QUESTIONS TO ANSWER »
A. Check each statement against the tomato essay and answer yes or no, quoting the words that decide it: (i) the narrator was thirty-four on learning that a tomato is a fruit; (ii) the narrator and Vinnie usually played at the narrator's home; (iii) the narrator's acoustic guitar came from a grandfather.
B. From the tomato essay, pull out the stretch from "I was thirteen" through "they may seem.", word for word.

SOURCE PASSAGE »
▽
Tomato: the Vegetable

I was thirteen when I realized girls develop breasts and boys don't. What's worse is that I was thirty-four when I came to an understanding a tomato was a fruit and not a vegetable. The breasts—I suppose it was logical to figure out: I wasn't growing them while the girls around me were. The tomato thing, though, this was a shocker. Fruits grow on trees, not on little ragged weeds that fall over when they reach the height of your knee. Fruits taste sweet and are fun to eat. They typically don't explode when you bite into them, and you don't ordinarily add a slice of one to a bun which houses meat or cheese. But enough debating, already. I'm consigned to face the facts, however strange they may seem.

Back to the breasts, then. So who can blame me? I was young, naïve, and into sports. I didn't care much about girls during my childhood and adolescence. I tracked the Mets and the Rangers, loved my sneakers and an old acoustic guitar inherited from my grandfather.

When I was seven years old, I'd play after school with my neighbor, Vinnie, usually at his home. This was in 1960s East New York, Brooklyn. He had a sister, years older, who would sometimes join us in random games. I remember, one day, running around in his basement and accidently knocking over a coffee can filled with nails. When Vinnie's sister saw this she said, "Move back. Don't touch them, you'll cut yourself. I'll do it." As I watched her kneel down on the cement floor and pick up the nails between her knees, I noted the contour of her sweater. I suspected she was hiding tennis balls under there, as part of one of our silly games.
△
RECORDED INFORMATION »
▽
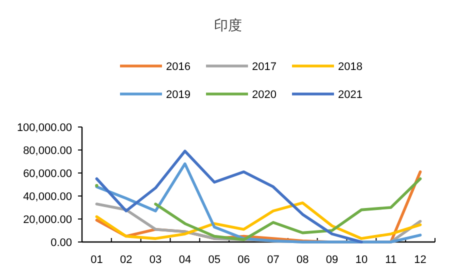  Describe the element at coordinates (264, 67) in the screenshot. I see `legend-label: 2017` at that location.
△
▽
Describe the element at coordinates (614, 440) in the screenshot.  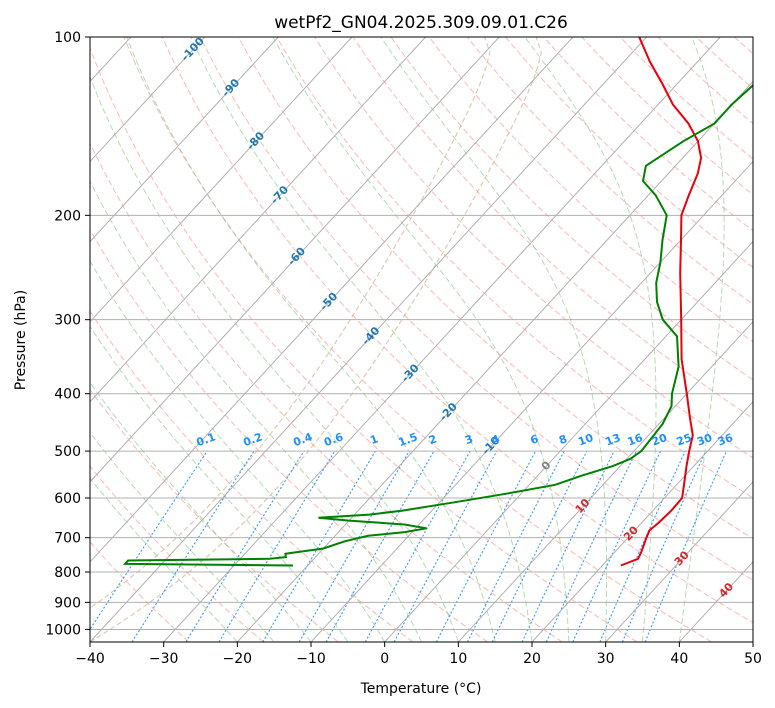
△
ANSWER SECTION »
A.
(i) Yes: "I was thirty-four when I came to an understanding a tomato was a fruit and not a vegetable."
(ii) No: "I'd play after school with my neighbor, Vinnie, usually at his home."
(iii) Yes: "an old acoustic guitar inherited from my grandfather."

B.
I was thirteen when I realized girls develop breasts and boys don't. What's worse is that I was thirty-four when I came to an understanding a tomato was a fruit and not a vegetable. The breasts—I suppose it was logical to figure out: I wasn't growing them while the girls around me were. The tomato thing, though, this was a shocker. Fruits grow on trees, not on little ragged weeds that fall over when they reach the height of your knee. Fruits taste sweet and are fun to eat. They typically don't explode when you bite into them, and you don't ordinarily add a slice of one to a bun which houses meat or cheese. But enough debating, already. I'm consigned to face the facts, however strange they may seem.